Singh completed his higher education without going to college, he had two degrees in English and Hindi Literature, both from the University of Delhi. His PhD thesis discussed Hindi poetry in the Gurumukhi script.

One of his three sons Madan Gopal Singh is a well-known singer and scholar.

==Career==
He started his academic career as an English teacher before switching to Hindi and then to Punjabi. He worked at the University of Delhi as Professor Emeritus until he retired in 1984. He visited and gave lectures at many prestigious universities and institutions including the Indian Institute of Technology, Guru Nanak Dev University, Punjab University, Jammu University and Gauhati University.

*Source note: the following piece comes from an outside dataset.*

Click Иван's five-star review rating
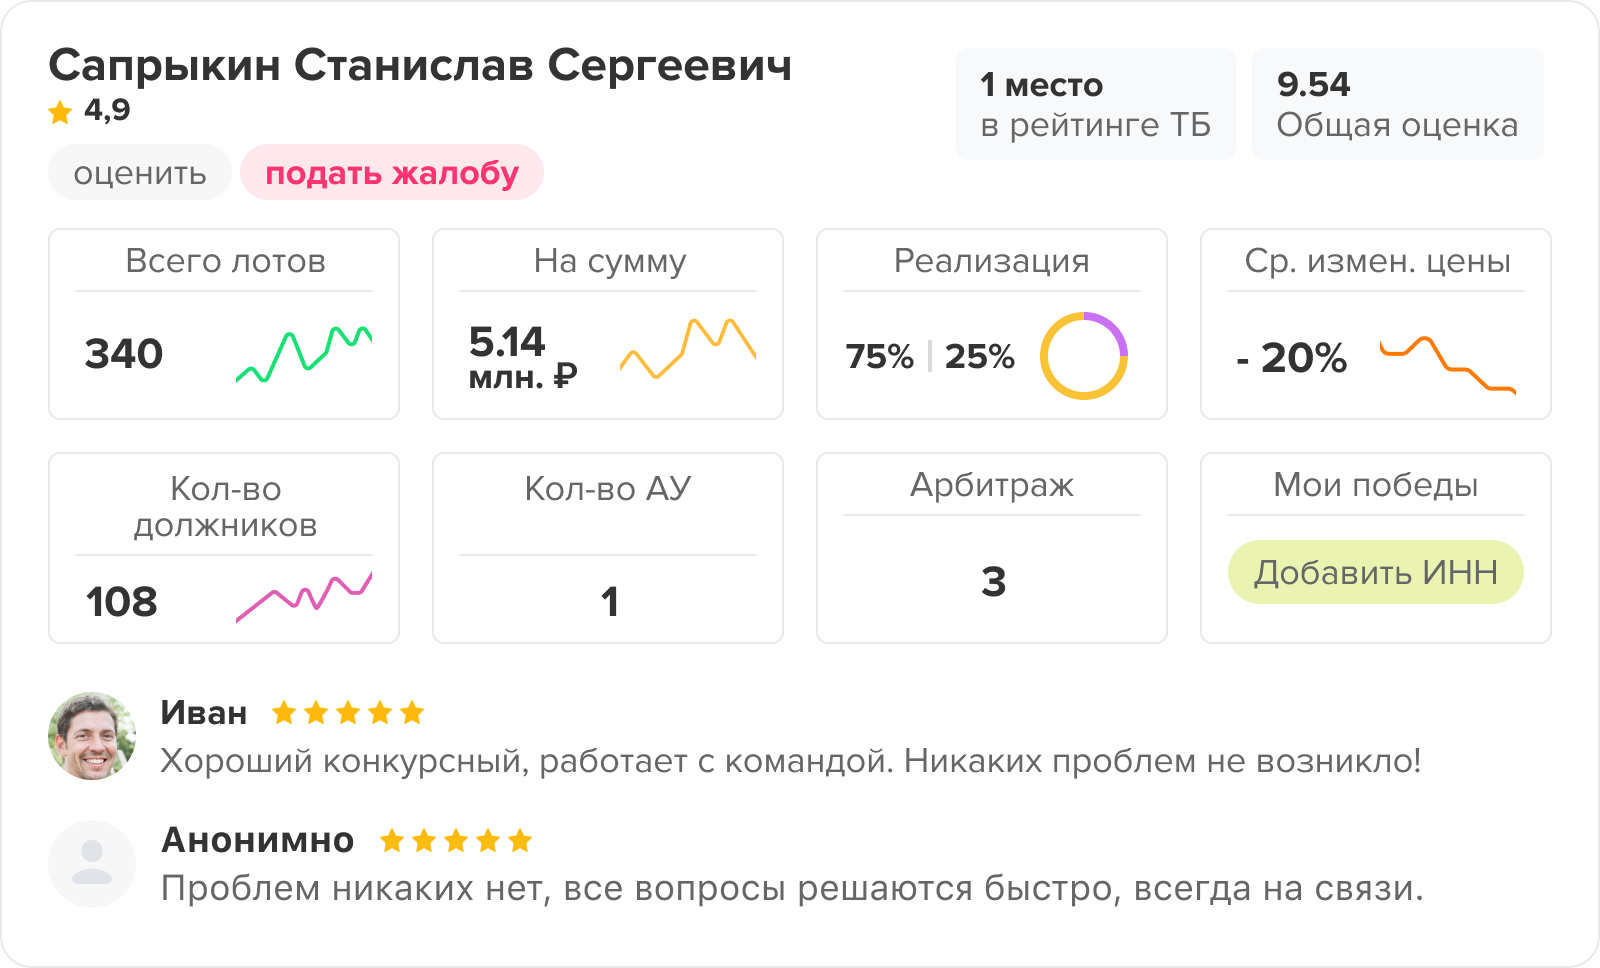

He was invited to join the Department of Modern Indian Languages by a Board of anthropologists and linguists, including Professor Pritam Singh, who Singh supported greatly until his death.

==Influences==
He praised Ustad Reham Din, Lala Suraj Bhan, Dr Mohan Singh Diwana, and Dr Nagendra as his most preferred teachers throughout his education. The poets he most admired and rated highest were Guru Nanak Dev, Guru Arjan Dev, Shah Hussain, Waris Shah, Bulle Shah, Mir Taqi Mir, Lorca, Rabindranath Tagore, Noon Meem Rashid, and Puran Singh.

Many prolific poets and scholars did their PhDs under him, including Attar Singh, Tirlok Singh Kanwar, Atamjit Singh, Mohinder Kaur Gill and Satinder Singh.

==Honours==
- 1969: Sahitya Akademi Award, Sahitya Akademi, India, for Na Dhuppe Na ਛਾਂਵੇਂ
- 1987: Kabir Samman – one of the highest literary honours in India given by the Madhya Pradesh Government.
- 1994: Saraswati Samman – award for literary excellence in India, in
- 1994: Sahitya Akademi Fellowship, New Delhi – a title only one other Punjabi writer received; Sardar Gurbax Singh Preet Lari.
- Soviet Land Nehru Award – a now extinct award highly coveted while it existed
- 2002: Dhaliwal Sanmaan – the highest award presented to him by the Punjabi Sahitya Akademi, Ludhiana

==Bibliography==
- A Light Within: Selected Poems of Harbhajan Singh, tr. by S. C. Narula, Sahitya Akademi, 1998. ISBN 81-260-0540-8.
- The Spirit of Khalsa – Three centuries of Interface, 2000.
- Sheikh Farid (Hindi). Hind Pocket Books, 2002. ISBN 81-216-0255-6.
- Bulleshah (Hindi). Hind Pocket Books, 2003. ISBN 81-216-0152-5.

==Works in translation==
- Ni Chhiyan Ni Tavaro (Rajasthani), tr. by Chandra Prakash Deval. Sahitya Akademi, 1997. ISBN 81-260-0304-9.
- Punjabni Lokakatha (Gujarati), National Book Trust, 2000. ISBN 81-237-3279-1.